Document text>
Dongre lost her husband four years ago and is now the sole earner in the family. The mother of four owns four acres of land but that's of no use in this drought. "My husband's health was fragile. He fell sick often and had to be hospitalised. We spent almost Rs 3lakh on medical expenses. The loan kept mounting but his health did not improve. Every other day, the money lenders would come knocking at our door," she says.

"He was very frustrated. He didn't know how we would repay the loan. Finally one early morning, he consumed the chemical that we had bought to spray on our cotton crop. He returned home and started vomiting. We asked him what happened but he couldn't reply. We took him to the district civic hospital in Jalna, where doctors told us that he had consumed poison. He died the next day," she adds.

Dongre has studied till Class III. She can sign her name but cannot read or write. "My husband's death put our family in a tight spot. And the last three years of drought ruined our crops and snatched away all work," laments Dongre, who has two daughters and two sons. The family owes Rs 2 lakh to money lenders. "I spent over Rs 30,000 to sow cotton, bajra and soy bean in our farm. The two months of dry-spell ruined our crops completely.

Now it is raining but what's the use," she rues.

Her children's education is the last thing on her mind. "If they survive, then only they can study. We have to skip meals. I can manage but I am worried about them. Starvation will affect their health. Sometimes they cry out of hunger but what to do? Whenever I get some, I buy food items. But even that is hard to come by due to the drought. No one wants to give us work anymore," says Dongre.

Let alone food, even drinking water has become a luxury for the family. "Earlier, a water tanker used to come to the village but it stopped coming due to some reason. Now we depend on the hand-pump. We have to stand in a queue for over two hours for just a bucket of water muddy water. Its so dirty that it is difficult to drink. But we have to quench our thirst somehow. We boil this water and drink it," she says, adding that kids in the area have now started falling sick.

Dongre tells the tale during a lunch break she has taken from cutting the bajra crop. She is eating a bajra roti with some green vegetable. "We do not have money to buy any vegetable. We just uproot any plant that is not too bitter to eat," she says.

Assigned task A>
Decide whether each statement agrees with the text about Dongre's family: (i) Dongre owns four acres of land; (ii) Dongre can read but cannot write; (iii) the family owes Rs 3 lakh to money lenders. For each, answer yes or no and quote the deciding words of the text.
Assigned task B>
Rewrite the part of the text about Dongre's family between "Dongre has studied" and "our crops completely.", inclusive, changing "Class III" to "Class IV".

Data to examine>

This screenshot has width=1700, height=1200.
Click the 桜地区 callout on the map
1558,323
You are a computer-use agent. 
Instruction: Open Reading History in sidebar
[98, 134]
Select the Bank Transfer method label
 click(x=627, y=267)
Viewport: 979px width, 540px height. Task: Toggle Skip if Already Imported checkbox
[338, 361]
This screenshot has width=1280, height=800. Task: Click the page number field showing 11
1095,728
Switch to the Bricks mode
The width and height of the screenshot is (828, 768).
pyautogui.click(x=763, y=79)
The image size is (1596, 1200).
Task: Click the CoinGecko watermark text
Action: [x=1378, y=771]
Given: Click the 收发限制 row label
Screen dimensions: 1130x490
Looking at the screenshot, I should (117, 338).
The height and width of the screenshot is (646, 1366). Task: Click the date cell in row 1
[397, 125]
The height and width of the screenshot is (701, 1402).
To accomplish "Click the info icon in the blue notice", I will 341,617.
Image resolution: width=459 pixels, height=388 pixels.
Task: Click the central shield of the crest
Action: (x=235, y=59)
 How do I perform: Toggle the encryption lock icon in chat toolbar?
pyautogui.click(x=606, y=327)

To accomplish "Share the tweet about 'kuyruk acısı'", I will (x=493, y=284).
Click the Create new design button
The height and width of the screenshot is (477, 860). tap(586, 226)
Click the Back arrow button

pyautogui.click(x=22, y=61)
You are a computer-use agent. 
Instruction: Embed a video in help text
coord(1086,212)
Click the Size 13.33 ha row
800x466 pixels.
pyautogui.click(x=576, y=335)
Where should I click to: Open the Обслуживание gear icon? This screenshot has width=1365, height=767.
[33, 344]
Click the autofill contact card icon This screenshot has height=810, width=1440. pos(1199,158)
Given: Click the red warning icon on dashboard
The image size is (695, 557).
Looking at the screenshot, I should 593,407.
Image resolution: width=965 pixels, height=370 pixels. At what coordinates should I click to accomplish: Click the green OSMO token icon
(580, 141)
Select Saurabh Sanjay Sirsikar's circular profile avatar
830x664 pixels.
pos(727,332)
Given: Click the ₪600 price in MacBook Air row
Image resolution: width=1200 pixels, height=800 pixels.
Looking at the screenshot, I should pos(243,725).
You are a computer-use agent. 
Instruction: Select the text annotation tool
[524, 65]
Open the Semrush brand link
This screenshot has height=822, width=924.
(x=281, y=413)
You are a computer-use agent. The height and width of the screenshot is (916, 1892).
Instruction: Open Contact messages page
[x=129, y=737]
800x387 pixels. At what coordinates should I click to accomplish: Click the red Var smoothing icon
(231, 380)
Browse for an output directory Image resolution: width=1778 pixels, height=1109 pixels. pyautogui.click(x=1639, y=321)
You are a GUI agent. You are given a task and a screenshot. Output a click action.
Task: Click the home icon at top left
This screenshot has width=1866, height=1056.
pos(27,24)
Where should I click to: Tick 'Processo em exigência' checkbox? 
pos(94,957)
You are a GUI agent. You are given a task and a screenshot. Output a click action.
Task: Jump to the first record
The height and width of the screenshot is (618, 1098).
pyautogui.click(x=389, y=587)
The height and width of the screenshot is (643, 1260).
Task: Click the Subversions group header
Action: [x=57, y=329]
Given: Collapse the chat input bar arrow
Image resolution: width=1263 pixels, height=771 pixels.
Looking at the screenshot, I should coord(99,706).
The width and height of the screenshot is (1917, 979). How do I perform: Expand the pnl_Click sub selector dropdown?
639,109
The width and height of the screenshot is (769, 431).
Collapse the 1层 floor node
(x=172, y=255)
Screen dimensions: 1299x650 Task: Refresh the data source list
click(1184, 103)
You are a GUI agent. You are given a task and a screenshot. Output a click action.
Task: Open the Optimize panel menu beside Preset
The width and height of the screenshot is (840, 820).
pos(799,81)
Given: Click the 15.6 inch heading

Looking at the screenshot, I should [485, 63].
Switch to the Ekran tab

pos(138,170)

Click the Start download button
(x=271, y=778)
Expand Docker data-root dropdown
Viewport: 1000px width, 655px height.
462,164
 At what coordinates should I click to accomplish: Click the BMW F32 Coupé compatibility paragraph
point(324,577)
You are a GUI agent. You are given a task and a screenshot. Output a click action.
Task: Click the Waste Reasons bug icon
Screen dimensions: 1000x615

Your response A>
(i) Yes: "The mother of four owns four acres of land"
(ii) No: "She can sign her name but cannot read or write."
(iii) No: "The family owes Rs 2 lakh to money lenders."

Your response B>
Dongre has studied till Class IV. She can sign her name but cannot read or write. "My husband's death put our family in a tight spot. And the last three years of drought ruined our crops and snatched away all work," laments Dongre, who has two daughters and two sons. The family owes Rs 2 lakh to money lenders. "I spent over Rs 30,000 to sow cotton, bajra and soy bean in our farm. The two months of dry-spell ruined our crops completely.